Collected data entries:
■ ■ ■
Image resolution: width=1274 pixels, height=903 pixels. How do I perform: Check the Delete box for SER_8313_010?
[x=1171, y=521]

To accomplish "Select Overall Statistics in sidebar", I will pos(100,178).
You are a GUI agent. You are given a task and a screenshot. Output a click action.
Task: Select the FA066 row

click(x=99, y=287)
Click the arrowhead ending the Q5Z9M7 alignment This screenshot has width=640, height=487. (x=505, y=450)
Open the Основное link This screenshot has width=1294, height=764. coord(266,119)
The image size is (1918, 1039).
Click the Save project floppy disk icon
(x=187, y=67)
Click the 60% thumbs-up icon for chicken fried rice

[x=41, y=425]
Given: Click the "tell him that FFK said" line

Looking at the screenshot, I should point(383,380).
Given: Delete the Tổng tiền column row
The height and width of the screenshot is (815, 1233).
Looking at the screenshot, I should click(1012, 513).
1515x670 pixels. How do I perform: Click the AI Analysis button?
■ ■ ■
INSTRUCTIONS TO FOLLOW: Would you transcribe every entry exactly?

ANSWER SPACE:
Image resolution: width=1274 pixels, height=903 pixels. How do I perform: Check the Delete box for SER_8313_010?
[x=1171, y=521]

To accomplish "Select Overall Statistics in sidebar", I will pos(100,178).
You are a GUI agent. You are given a task and a screenshot. Output a click action.
Task: Select the FA066 row

click(x=99, y=287)
Click the arrowhead ending the Q5Z9M7 alignment This screenshot has width=640, height=487. (x=505, y=450)
Open the Основное link This screenshot has width=1294, height=764. coord(266,119)
The image size is (1918, 1039).
Click the Save project floppy disk icon
(x=187, y=67)
Click the 60% thumbs-up icon for chicken fried rice

[x=41, y=425]
Given: Click the "tell him that FFK said" line

Looking at the screenshot, I should point(383,380).
Given: Delete the Tổng tiền column row
The height and width of the screenshot is (815, 1233).
Looking at the screenshot, I should click(1012, 513).
1515x670 pixels. How do I perform: Click the AI Analysis button?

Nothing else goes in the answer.